__Task__
Please extend the article on the District's emergency radio system replacement, starting right after its final sentence.

---------- Selected excerpt ----------

The system’s portable and mobile radios are also being replaced.

“The portables are what you see on the hips of police officers and on the outside of firefighters’ uniforms. The mobiles are radios inside the first responders’ vehicles,” he said.

The system’s microwave antennas, large round dishes attached to the towers, are currently being replaced in a phased in process.

“The microwave antennas support the push-to-talk radios, the portables and mobiles, they tie all of the towers together by simulcasting the voice and video,” Fletcher said.

The District published a Request for Information (RFI) in 2018 seeking responses from communication vendors. Three vendors responded with options to replace the existing towers and radio systems. In 2019, the District conducted public meetings in St. Helens and one-on-one needs assessments with all stakeholders of the system.

The District then contracted last spring with Federal Engineering, an independent firm, to conduct an assessment of the communication system.

“They looked at what we have today, where our equipment is, the history of the existing radio system, and the proposals from vendors who offered replacement options,” Fletcher said.

---------- Listing ----------

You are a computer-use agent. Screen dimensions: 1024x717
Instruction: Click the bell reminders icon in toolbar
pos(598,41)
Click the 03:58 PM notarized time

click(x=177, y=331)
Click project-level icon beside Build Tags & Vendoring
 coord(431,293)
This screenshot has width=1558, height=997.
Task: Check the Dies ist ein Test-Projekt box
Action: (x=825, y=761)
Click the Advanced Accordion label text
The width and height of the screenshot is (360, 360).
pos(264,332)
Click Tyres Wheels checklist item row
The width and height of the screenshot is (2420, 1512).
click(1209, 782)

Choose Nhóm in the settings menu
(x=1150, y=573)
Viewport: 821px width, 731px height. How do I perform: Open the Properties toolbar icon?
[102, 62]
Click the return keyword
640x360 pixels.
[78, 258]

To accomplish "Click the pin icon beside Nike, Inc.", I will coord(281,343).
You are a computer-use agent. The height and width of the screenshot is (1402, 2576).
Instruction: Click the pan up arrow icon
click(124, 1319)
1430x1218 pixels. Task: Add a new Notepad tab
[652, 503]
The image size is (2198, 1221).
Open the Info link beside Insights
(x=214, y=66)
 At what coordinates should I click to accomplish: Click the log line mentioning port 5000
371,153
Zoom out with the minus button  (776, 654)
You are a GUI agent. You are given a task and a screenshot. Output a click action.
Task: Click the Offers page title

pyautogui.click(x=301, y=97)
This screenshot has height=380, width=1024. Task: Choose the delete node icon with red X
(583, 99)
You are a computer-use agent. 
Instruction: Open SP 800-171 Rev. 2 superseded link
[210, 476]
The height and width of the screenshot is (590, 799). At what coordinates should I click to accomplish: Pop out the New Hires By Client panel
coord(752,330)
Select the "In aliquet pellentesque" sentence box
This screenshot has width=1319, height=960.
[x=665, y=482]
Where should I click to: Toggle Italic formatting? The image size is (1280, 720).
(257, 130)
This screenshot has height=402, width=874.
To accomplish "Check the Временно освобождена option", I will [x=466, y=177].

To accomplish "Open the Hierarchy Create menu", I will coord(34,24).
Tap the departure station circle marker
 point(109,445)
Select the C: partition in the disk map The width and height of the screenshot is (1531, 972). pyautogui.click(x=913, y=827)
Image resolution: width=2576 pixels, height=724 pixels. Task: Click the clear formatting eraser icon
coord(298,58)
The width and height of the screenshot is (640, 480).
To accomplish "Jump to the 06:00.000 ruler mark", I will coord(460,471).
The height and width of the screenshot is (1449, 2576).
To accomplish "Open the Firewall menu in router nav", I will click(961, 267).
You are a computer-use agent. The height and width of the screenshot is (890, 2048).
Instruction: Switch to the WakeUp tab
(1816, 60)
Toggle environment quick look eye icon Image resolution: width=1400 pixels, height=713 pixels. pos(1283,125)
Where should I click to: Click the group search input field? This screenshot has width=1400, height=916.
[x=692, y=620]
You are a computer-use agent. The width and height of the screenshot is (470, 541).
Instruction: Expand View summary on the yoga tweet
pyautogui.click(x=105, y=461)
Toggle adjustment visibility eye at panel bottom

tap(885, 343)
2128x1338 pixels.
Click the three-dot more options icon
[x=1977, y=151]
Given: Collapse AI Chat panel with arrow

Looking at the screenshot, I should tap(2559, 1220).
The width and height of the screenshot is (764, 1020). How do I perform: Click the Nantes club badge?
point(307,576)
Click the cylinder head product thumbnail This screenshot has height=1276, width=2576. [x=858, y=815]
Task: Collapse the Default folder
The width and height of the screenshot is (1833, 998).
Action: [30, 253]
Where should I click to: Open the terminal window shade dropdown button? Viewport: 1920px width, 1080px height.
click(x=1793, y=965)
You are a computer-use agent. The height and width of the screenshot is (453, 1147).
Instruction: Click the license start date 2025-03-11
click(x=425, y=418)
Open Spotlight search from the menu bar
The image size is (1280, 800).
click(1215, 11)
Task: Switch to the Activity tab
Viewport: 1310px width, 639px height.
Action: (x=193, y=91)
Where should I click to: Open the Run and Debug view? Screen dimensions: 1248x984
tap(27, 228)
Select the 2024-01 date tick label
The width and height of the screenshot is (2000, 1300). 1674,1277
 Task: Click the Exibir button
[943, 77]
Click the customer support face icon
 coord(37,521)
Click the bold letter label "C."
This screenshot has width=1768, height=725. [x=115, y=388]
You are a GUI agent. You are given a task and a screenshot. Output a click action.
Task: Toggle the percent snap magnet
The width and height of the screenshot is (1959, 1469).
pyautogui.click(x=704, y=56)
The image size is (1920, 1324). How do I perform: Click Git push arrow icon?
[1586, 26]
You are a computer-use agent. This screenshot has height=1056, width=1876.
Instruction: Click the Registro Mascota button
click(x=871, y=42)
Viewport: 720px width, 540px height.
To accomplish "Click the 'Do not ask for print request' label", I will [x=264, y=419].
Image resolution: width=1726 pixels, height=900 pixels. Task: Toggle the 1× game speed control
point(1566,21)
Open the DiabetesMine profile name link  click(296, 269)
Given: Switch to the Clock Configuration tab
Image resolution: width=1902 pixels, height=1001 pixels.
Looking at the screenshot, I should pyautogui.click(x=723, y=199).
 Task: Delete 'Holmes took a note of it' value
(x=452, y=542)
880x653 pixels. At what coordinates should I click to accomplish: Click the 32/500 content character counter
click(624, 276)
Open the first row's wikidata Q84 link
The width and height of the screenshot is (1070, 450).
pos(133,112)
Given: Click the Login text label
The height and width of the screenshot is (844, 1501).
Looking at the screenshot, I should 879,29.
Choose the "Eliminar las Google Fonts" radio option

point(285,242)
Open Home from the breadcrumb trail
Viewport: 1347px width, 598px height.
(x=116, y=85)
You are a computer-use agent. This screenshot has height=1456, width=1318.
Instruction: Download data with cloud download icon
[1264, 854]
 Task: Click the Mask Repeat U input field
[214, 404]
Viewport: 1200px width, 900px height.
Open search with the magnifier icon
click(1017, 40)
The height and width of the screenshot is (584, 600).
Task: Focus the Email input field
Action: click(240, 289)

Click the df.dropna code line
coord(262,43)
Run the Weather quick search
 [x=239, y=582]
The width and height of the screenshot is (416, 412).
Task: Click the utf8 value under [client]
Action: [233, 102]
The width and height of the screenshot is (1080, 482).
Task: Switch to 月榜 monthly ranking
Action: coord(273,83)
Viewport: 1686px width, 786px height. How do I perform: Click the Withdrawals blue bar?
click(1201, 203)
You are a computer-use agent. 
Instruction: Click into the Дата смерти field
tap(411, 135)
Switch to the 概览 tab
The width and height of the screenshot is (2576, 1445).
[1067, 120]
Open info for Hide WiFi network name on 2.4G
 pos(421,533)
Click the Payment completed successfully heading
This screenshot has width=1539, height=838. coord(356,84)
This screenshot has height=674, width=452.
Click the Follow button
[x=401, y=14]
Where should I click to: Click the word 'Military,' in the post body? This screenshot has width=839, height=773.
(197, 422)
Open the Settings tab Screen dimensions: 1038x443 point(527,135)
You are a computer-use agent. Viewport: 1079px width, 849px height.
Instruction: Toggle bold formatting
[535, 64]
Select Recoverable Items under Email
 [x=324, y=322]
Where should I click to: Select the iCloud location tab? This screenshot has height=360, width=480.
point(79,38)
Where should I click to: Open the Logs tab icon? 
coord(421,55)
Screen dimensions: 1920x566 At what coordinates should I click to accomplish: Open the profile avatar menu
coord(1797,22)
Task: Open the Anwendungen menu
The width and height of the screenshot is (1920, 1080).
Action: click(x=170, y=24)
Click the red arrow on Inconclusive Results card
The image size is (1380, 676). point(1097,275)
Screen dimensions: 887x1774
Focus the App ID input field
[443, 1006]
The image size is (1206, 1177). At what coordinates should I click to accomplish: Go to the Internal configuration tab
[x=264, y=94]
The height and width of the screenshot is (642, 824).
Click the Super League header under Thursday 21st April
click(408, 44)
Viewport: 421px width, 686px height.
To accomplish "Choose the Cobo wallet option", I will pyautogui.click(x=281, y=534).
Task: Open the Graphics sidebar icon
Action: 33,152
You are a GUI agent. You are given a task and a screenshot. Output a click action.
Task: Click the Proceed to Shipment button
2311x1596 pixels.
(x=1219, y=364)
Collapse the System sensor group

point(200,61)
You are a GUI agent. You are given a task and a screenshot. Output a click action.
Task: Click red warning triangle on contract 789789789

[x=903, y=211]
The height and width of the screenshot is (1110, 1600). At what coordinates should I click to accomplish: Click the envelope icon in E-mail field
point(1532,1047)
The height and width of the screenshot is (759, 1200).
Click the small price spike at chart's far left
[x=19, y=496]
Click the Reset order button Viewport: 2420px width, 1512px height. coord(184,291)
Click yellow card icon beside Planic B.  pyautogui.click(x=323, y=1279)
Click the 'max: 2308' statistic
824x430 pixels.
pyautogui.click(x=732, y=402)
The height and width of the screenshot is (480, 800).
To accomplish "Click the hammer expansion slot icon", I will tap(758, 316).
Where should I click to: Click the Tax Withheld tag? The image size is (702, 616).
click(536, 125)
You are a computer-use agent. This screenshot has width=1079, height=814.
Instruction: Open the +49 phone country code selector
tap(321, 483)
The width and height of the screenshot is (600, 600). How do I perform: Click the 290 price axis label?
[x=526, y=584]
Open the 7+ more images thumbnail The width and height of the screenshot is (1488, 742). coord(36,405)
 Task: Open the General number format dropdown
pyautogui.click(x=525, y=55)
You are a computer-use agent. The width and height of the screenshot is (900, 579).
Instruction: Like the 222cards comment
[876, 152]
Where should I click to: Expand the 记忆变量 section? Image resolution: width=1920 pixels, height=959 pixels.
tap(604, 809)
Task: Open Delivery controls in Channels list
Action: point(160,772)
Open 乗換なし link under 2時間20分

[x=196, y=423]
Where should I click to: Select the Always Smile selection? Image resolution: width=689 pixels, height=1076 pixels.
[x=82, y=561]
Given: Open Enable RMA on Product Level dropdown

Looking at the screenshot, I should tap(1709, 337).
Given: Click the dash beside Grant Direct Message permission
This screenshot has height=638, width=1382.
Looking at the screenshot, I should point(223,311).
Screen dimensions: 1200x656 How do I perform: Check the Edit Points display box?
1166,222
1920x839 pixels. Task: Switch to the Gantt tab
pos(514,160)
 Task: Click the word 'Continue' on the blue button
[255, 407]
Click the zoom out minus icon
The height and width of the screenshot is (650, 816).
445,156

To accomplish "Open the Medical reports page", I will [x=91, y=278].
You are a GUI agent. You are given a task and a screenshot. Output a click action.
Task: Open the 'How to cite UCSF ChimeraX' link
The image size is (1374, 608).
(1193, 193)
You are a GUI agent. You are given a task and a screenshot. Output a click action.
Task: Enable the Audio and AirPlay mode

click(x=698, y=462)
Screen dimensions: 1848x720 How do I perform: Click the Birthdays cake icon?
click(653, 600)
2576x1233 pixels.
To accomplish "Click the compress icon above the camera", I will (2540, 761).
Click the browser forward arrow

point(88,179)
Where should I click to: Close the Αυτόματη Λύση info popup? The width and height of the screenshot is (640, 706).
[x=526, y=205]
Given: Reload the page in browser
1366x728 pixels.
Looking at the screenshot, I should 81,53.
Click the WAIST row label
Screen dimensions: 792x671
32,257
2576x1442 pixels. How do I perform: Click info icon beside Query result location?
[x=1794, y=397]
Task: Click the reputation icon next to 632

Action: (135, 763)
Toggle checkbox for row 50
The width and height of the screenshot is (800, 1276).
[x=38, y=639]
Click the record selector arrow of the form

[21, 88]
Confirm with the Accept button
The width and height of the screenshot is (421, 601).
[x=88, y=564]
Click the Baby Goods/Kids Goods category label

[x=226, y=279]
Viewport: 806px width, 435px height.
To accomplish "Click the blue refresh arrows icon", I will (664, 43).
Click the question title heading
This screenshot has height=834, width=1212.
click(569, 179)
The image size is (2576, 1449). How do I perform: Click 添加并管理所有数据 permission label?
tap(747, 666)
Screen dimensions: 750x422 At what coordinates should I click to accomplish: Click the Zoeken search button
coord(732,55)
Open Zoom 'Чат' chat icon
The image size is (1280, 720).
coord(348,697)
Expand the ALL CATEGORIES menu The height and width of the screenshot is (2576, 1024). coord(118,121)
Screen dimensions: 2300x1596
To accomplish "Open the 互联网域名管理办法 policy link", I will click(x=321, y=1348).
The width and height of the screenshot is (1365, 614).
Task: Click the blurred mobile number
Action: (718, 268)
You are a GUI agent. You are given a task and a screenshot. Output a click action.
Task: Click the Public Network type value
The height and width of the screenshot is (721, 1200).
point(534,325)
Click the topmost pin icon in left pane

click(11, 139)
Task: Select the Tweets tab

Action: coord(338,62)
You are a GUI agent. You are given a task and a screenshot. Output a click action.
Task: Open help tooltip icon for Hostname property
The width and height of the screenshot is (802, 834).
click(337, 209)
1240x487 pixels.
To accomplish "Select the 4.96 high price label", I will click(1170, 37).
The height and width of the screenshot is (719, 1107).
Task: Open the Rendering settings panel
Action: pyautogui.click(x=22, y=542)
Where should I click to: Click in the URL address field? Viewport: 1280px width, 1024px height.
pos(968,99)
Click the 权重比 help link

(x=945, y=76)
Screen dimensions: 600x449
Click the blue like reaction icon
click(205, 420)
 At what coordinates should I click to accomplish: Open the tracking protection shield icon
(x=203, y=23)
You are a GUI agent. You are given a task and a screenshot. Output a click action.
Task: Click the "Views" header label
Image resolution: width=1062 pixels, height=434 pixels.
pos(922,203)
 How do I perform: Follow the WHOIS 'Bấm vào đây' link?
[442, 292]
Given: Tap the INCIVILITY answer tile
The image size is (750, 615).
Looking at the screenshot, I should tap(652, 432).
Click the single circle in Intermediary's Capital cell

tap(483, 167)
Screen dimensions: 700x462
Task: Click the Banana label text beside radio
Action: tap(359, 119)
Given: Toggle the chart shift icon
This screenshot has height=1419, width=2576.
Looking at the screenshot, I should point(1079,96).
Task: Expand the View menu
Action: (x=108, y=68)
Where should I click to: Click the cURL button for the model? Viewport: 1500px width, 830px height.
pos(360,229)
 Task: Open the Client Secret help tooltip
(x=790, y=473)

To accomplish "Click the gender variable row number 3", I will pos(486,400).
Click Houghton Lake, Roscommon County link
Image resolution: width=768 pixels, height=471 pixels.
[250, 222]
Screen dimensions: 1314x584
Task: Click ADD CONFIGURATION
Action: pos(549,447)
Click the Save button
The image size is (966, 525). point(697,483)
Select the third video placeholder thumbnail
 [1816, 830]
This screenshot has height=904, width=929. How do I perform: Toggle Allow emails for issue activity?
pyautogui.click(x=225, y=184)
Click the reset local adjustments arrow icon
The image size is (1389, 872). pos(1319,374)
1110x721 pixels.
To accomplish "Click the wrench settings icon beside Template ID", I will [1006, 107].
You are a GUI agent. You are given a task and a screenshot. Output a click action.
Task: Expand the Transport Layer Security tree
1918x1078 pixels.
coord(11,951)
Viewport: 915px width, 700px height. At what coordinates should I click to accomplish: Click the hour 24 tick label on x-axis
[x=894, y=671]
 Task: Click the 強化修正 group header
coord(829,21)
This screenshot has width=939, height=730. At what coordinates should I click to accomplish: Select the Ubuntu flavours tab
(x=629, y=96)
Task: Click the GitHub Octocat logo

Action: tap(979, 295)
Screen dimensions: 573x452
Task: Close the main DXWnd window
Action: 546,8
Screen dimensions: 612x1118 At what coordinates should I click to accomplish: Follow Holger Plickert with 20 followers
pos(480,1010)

----------

__Final result__
Federal Engineering presented their report and recommendations to the District board in September. The 9-1-1 District Board, and the Columbia County 9-1-1 Advisory Committee, comprised of all the police, fire and EMS providers, reviewed the report and recommendations.

Fletcher estimates replacing the communication system could cost anywhere from $9 million to $25 million.

“We know the entire replacement of the radio system is going to be in the millions of dollars, so we began a replacement project a couple of years ago for the microwave portion of the system,” Fletcher said. “Incrementally, we have been upgrading the microwave network.”

Fletcher said the incremental upgrade will be cost effective.

“Every dollar that we spend today on those microwave systems is a dollar that we don’t have to ask the voters for when we go out for a bond (to cover the cost of the entire system replacement),” Fletcher said. “The upgrade replacements will work with any new radio system that the board approves.”

The District is working with Federal Engineering as its consultant for the replacement process. The District has scheduled its next regular monthly board meeting for 9 a.m. Dec. 9 to review a $15,000 contract extension with Federal Engineering to fund a workshop in early 2022 to review questions from stakeholders about the system replacement needs.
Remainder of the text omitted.